• [Collected data entries]:
━━━━━━━━━━

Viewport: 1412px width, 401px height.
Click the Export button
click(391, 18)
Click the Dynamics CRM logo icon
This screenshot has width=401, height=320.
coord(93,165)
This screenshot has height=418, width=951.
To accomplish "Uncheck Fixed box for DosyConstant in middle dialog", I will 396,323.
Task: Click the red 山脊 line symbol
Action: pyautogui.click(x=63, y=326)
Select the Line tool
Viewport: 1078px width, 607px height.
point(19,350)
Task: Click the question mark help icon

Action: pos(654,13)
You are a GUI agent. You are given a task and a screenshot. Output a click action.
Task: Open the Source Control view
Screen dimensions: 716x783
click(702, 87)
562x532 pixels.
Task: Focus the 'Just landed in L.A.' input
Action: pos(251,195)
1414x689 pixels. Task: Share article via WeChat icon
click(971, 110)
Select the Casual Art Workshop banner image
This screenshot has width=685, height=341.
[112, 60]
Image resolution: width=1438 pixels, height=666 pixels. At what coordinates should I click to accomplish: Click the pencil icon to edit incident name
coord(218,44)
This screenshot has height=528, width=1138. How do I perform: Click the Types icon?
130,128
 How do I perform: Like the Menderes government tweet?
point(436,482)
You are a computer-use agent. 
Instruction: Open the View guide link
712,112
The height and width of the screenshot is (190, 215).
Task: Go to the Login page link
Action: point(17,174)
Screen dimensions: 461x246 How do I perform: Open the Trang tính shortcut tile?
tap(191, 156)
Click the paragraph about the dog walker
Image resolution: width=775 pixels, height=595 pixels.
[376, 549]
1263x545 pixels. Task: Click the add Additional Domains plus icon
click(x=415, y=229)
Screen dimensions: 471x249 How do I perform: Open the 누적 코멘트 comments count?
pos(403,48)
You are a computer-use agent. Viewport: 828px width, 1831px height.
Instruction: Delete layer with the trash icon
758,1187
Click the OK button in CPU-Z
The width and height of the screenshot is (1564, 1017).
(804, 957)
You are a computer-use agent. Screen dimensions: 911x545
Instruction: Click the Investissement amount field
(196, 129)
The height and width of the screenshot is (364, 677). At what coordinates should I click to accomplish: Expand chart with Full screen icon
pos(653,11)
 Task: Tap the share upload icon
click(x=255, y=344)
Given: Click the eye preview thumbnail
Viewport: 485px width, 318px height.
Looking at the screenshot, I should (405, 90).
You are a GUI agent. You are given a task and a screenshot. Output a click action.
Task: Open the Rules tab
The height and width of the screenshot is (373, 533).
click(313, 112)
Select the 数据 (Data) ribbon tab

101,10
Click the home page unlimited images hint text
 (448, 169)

━━━━━━━━━━

Write out exactly the lines above between the line with "The height and width of the screenshot is (364, 677)." and the line with "Task: Open the Rules tab", inclusive, and nothing beyond them.

The height and width of the screenshot is (364, 677). At what coordinates should I click to accomplish: Expand chart with Full screen icon
pos(653,11)
 Task: Tap the share upload icon
click(x=255, y=344)
Given: Click the eye preview thumbnail
Viewport: 485px width, 318px height.
Looking at the screenshot, I should (405, 90).
You are a GUI agent. You are given a task and a screenshot. Output a click action.
Task: Open the Rules tab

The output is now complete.